--- start ---

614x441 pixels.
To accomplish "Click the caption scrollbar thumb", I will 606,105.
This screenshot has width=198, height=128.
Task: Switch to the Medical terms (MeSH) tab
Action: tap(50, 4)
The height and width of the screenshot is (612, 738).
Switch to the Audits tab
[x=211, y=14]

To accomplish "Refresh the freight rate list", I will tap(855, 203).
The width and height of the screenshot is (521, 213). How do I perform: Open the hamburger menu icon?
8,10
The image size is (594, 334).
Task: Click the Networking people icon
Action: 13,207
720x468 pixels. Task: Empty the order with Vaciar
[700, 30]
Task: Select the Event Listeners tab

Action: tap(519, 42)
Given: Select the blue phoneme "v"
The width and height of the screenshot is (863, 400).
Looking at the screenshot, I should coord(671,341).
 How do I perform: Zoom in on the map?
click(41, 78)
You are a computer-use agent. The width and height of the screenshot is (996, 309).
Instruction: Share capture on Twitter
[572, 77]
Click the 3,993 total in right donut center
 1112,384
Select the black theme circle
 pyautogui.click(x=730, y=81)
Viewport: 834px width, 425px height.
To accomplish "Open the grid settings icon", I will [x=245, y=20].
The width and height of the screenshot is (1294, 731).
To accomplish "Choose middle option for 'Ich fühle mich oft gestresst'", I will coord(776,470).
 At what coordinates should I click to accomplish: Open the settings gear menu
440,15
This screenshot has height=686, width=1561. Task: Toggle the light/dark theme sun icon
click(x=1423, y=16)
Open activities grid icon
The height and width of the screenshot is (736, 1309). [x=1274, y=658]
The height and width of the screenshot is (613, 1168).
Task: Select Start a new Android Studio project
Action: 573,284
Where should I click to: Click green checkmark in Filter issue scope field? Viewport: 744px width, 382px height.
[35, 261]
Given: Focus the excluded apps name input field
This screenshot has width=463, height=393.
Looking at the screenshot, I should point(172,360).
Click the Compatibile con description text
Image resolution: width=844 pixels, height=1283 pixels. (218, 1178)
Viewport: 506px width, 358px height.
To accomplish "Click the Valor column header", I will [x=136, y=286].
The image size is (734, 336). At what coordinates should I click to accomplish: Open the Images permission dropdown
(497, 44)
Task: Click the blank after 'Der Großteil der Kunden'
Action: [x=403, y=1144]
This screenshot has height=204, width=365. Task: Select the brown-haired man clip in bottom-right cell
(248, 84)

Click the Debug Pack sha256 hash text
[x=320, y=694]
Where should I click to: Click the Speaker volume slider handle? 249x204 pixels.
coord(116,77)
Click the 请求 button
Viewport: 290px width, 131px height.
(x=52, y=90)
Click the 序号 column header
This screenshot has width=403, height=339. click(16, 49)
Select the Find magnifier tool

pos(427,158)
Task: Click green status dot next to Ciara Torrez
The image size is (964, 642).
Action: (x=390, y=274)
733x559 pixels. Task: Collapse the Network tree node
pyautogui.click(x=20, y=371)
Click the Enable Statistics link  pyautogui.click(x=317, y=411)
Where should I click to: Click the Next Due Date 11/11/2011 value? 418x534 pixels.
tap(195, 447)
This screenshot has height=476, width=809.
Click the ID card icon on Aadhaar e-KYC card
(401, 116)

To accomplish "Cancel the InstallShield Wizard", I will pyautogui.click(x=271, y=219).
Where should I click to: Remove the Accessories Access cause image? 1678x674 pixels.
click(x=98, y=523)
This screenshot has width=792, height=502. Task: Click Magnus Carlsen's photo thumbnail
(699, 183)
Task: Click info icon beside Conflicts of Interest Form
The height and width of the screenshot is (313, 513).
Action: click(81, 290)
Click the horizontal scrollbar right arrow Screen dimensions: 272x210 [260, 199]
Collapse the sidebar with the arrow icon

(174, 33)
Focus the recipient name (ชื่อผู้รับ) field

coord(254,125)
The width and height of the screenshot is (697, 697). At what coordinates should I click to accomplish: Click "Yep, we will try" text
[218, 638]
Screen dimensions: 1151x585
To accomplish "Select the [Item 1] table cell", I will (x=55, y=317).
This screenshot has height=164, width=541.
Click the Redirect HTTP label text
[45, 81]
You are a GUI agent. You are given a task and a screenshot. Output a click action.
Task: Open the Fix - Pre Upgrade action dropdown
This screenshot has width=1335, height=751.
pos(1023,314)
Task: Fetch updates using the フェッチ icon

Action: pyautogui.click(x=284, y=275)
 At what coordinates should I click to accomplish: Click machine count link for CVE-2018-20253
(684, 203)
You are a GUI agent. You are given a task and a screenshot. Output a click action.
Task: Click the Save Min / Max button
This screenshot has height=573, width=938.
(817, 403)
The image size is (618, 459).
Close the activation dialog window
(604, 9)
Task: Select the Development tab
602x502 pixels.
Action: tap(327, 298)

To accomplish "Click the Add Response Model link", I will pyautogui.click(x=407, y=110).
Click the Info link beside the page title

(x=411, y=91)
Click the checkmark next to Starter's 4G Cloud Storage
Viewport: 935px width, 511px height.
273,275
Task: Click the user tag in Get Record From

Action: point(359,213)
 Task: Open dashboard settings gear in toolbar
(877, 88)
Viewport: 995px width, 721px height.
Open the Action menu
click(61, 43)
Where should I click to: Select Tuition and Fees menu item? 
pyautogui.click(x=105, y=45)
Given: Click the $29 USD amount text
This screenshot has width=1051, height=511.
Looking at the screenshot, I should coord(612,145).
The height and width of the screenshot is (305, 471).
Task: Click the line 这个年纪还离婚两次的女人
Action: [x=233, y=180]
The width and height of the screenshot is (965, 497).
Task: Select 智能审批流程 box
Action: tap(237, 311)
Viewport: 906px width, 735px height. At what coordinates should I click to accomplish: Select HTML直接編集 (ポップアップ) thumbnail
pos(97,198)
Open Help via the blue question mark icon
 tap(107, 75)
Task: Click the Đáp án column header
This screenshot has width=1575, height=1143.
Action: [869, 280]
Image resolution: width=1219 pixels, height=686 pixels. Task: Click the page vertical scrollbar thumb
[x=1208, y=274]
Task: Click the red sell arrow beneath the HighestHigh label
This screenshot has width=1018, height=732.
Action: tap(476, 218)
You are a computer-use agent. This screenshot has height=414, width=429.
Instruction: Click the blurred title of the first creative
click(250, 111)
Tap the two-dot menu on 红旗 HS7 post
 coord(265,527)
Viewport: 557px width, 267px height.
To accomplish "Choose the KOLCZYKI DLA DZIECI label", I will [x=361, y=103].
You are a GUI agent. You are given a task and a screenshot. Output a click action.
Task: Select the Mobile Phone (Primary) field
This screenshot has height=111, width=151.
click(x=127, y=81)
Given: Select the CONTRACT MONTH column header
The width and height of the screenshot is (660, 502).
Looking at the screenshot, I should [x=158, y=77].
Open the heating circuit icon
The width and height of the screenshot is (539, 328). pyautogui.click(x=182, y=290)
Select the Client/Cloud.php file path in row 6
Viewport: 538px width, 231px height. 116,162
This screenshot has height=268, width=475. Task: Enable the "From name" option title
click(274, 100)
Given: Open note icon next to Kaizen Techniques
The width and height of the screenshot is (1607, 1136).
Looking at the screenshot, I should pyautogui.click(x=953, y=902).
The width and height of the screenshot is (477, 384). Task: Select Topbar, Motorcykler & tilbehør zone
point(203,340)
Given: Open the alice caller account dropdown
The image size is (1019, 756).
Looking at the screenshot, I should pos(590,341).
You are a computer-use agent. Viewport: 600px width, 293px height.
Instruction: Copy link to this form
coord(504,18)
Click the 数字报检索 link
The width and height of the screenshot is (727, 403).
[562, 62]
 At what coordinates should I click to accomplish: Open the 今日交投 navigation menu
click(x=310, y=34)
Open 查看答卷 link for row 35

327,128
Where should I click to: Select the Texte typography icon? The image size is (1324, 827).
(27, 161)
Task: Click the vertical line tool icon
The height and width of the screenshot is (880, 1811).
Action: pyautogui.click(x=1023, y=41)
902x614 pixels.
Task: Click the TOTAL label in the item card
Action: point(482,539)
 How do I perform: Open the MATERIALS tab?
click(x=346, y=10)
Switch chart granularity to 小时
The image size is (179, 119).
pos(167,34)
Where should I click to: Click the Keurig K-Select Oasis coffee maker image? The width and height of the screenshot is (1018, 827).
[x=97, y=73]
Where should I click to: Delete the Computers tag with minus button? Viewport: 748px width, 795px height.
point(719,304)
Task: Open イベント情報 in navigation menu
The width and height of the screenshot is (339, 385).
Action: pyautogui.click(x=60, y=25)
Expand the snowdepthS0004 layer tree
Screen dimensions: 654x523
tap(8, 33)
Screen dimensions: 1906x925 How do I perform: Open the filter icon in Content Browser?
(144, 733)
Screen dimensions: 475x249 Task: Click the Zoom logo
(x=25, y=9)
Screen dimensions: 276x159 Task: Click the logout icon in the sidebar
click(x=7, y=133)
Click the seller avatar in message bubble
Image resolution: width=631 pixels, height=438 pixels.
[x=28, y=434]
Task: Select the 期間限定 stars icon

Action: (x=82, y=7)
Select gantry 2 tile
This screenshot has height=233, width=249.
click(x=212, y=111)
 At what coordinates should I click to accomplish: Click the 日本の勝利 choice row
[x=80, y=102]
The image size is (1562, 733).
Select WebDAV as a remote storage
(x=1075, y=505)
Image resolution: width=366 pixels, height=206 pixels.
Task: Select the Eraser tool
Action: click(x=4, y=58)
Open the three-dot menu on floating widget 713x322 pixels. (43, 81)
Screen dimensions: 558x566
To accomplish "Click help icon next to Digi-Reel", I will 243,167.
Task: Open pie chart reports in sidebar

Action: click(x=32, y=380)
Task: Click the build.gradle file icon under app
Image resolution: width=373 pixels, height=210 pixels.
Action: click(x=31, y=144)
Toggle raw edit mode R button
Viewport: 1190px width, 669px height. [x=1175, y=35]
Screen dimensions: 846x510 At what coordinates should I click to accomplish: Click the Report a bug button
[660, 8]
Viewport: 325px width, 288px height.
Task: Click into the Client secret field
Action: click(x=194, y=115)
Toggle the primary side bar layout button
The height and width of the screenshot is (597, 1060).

--- end ---

**STATED GOAL:**
Gather every line of the items above that contains the string "Collapse", matching case exactly, and copy each one out in full.

**COMPLETE RESPONSE:**
733x559 pixels. Task: Collapse the Network tree node
Collapse the sidebar with the arrow icon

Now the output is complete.